I need to make uint64_t out of 2 uint32_t interleaving the bits: if A=a0a1a2...a31 and B=b0b1...b31, I need C=a0b0a1b1...a31b31. Is there a way to do this efficiently? So far I've got only the naive approach with a for loop of 32 iterations, where each iteration does C|=((A&(1<<i))<<i)|((B&(1<<i))<<(i+1)).
I guess there should be some mathematical trick like multiplying A and B by some special number which results in interleaving their bits with zeros in the resulting 64-bit number, so that what only remains is to or these products.

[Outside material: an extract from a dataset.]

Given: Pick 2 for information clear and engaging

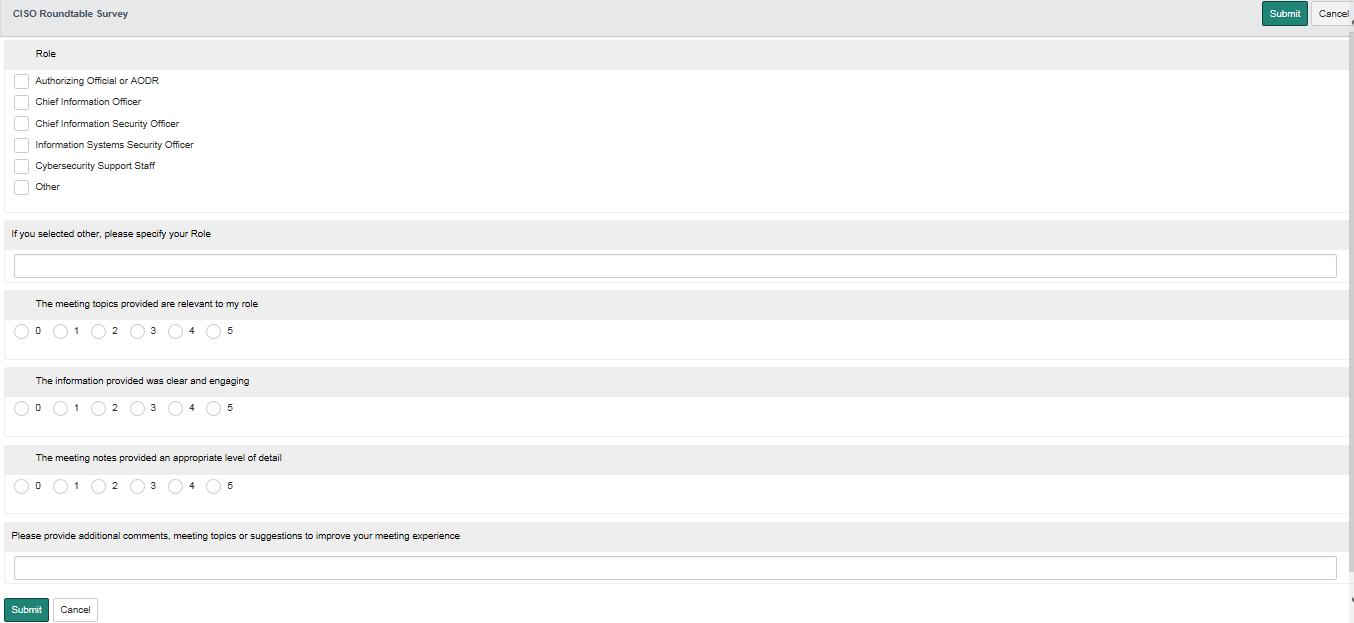Looking at the screenshot, I should (98, 409).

But I can't find such multiplier.
Another potential way to go is a compiler intrinsic or assembly instruction, but I don't know of such.

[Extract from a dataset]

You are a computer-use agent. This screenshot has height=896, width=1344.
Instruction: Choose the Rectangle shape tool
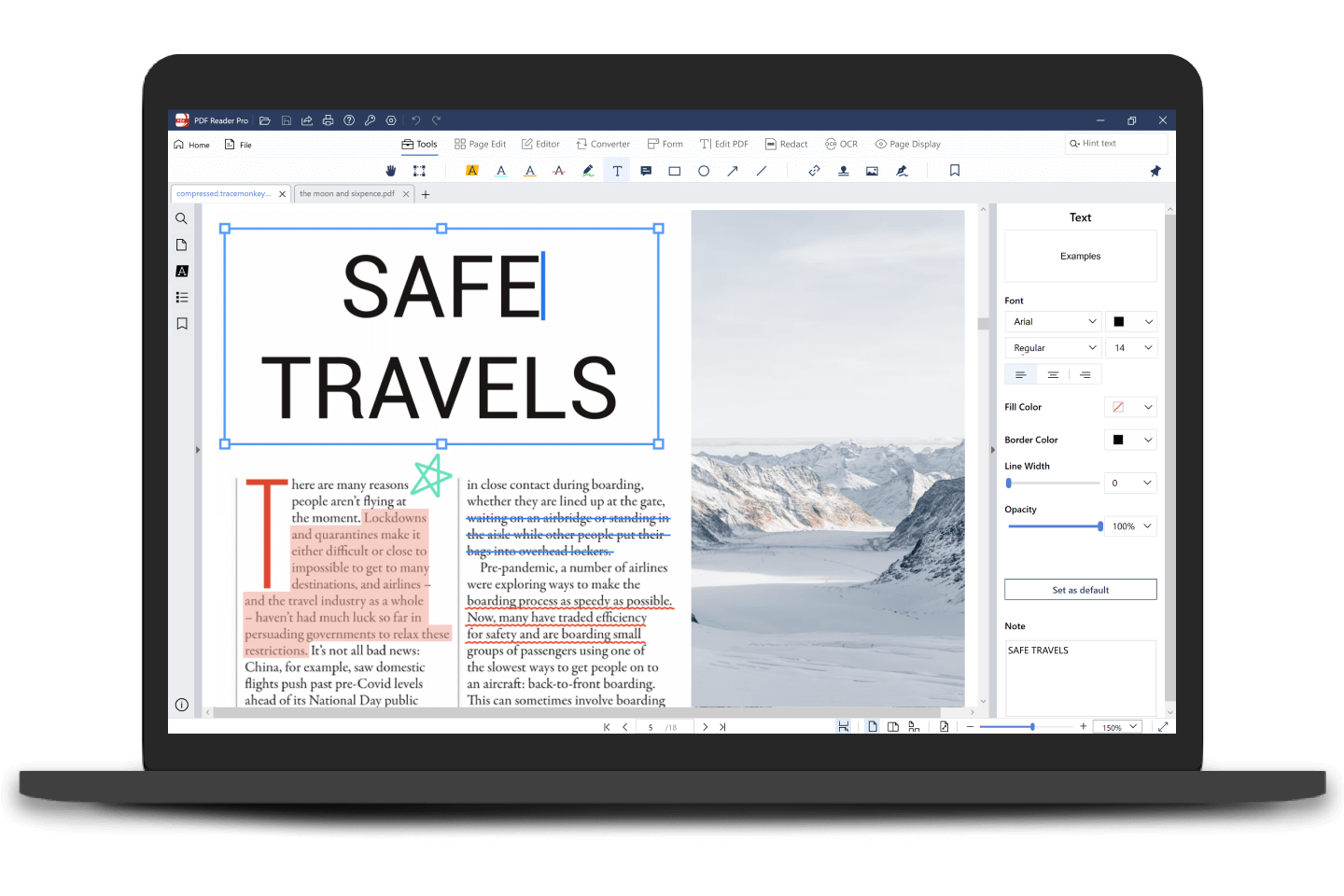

NathanOliver's link offers the 16-bit -> 32-bit implementation:
static const unsigned int B[] = {0x55555555, 0x33333333, 0x0F0F0F0F, 0x00FF00FF};
static const unsigned int S[] = {1, 2, 4, 8};
unsigned int x; // Interleave lower 16 bits of x and y, so the bits of x
unsigned int y; // are in the even positions and bits from y in the odd;
unsigned int z; // z gets the resulting 32-bit Morton Number.
// x and y must initially be less than 65536.

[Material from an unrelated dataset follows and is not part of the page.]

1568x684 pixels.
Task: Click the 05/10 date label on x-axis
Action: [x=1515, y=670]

x = (x | (x << S[3])) & B[3];
x = (x | (x << S[2])) & B[2];
x = (x | (x << S[1])) & B[1];
x = (x | (x << S[0])) & B[0];
y = [the same thing on y]
z = x | (y << 1);
Which works by:
I.e. it proceeds as:
0000 0000 0000 0000 abcd efgh ijkl mnop
-> 0000 0000 abcd efgh 0000 0000 ijkl mnop
-> 0000 abcd 0000 efgh 0000 ijkl 0000 mnop
-> 00ab 00cd 00ef 00gh 00ij 00kl 00mn 00op
-> 0a0b 0c0d 0e0f 0g0h 0i0j 0k0l 0m0n 0o0p
And then combines the two inputs together.
As per my earlier comment, to extend that to 64 bits, just add an initial shift by 16 and mask by 0x0000ffff0000ffff, either because you can intuitively follow the pattern or as a divide-and-conquer step, turning the 32-bit problem into two non-overlapping 16-bit problems and then using the 16-bit solution.